CDC: COVID-19 fell to 4th leading cause of death in U.S. last year
Overall deaths decreased for the first time since 2009
By Mike Stobbe
NEW YORK — U.S. deaths fell last year, and COVID-19 dropped to the nation's No. 4 cause, the Centers for Disease Control and Prevention reported Thursday.
COVID-19 deaths trailed those caused by heart disease, cancer and injuries such as drug overdoses, motor vehicle fatalities and shootings. In 2020 and 2021, only heart disease and cancer were ahead of the coronavirus.
U.S. deaths usually rise year-to-year, in part because the nation's population has been growing. The pandemic accelerated that trend, making 2021 the deadliest in U.S. history, with more than 3.4 million deaths. But 2022 saw the first drop in deaths since 2009.
The 2022 tally was about 3.3 million — a 5% decline from 2021 but still much higher than in the years before the pandemic. The CDC cautioned that last year's numbers are preliminary and may change a little after further analysis.
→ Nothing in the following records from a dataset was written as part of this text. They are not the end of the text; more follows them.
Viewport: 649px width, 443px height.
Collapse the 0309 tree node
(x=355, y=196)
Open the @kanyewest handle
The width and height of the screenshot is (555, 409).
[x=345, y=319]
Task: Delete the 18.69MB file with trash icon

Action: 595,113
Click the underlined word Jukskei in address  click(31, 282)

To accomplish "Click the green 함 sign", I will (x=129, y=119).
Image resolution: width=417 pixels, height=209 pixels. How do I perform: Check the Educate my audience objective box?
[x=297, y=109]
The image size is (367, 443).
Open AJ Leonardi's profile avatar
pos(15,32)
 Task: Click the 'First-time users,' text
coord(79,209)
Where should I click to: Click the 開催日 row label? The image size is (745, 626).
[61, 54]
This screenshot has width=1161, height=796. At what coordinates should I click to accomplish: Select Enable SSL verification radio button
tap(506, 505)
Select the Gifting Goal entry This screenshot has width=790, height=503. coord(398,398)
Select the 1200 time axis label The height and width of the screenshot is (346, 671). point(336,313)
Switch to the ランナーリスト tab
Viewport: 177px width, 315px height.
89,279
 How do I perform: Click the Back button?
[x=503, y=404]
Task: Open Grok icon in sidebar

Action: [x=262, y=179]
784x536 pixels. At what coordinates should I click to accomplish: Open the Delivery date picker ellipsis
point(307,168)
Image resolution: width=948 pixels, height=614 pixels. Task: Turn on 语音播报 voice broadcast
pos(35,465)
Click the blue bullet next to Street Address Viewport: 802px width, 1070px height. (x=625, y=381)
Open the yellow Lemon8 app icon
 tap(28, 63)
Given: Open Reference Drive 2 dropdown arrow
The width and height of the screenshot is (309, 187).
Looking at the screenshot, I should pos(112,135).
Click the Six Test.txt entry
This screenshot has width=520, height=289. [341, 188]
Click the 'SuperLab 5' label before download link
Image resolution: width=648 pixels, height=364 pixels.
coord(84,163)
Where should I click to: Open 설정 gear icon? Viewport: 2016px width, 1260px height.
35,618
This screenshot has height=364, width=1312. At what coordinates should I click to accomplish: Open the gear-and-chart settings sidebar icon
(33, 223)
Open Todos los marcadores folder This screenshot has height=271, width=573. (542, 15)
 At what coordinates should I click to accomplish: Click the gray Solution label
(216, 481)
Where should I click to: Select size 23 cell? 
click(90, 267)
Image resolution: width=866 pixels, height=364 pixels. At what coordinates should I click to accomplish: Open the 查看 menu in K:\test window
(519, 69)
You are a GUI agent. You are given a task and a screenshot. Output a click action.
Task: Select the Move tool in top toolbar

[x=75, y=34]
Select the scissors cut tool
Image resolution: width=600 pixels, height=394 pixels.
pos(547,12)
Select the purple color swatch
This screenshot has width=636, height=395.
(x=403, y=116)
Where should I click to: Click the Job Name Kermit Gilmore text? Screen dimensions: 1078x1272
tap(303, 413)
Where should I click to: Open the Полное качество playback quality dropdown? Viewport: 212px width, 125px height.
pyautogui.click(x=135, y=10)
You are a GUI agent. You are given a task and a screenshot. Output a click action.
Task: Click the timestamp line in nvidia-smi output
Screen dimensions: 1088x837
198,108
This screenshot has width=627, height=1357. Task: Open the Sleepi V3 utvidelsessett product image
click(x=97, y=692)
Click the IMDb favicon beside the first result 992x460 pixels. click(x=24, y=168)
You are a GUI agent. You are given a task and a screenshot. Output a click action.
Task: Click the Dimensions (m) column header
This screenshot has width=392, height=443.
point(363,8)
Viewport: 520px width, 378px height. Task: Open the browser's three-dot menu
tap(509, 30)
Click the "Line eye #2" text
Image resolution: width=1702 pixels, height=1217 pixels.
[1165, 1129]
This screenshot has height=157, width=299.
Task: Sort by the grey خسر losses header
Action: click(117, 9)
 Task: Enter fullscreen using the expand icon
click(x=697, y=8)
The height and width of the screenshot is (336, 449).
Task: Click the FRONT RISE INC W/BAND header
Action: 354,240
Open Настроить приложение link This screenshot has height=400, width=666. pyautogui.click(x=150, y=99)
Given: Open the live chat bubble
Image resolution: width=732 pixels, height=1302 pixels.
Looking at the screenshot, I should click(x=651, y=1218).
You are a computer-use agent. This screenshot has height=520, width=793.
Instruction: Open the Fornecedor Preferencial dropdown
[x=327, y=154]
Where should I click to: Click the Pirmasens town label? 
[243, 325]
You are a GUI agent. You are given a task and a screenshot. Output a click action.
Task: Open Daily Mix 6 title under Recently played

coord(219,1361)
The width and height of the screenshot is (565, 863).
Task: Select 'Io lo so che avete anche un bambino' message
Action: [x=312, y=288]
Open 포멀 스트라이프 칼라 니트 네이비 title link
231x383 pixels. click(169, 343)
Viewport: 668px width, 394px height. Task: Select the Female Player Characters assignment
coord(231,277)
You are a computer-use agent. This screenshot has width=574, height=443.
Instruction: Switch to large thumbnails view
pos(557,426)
Coronavirus-associated death rates fell for nearly all Americans. The virus was deemed the underlying cause of about 187,000 U.S. deaths last year, accounting for about 6% of deaths. The highest COVID-19 death rates were in the South and in an adjacent region that stretches west to Texas, Oklahoma and New Mexico, the CDC said.
The death rates for heart disease and cancer increased during the pandemic, the CDC said. The cancer death rate had been falling for 20 years before COVID-19 hit.
The CDC report indicated a slight decline in the number of injury deaths last year, falling to about 218,000 from about 219,500 the year before. That would be a surprise, given recent trends in rising drug overdose and gun deaths.
CDC officials noted that number could rise. Death certificate data for injury deaths tends to take longer because many involve police investigations.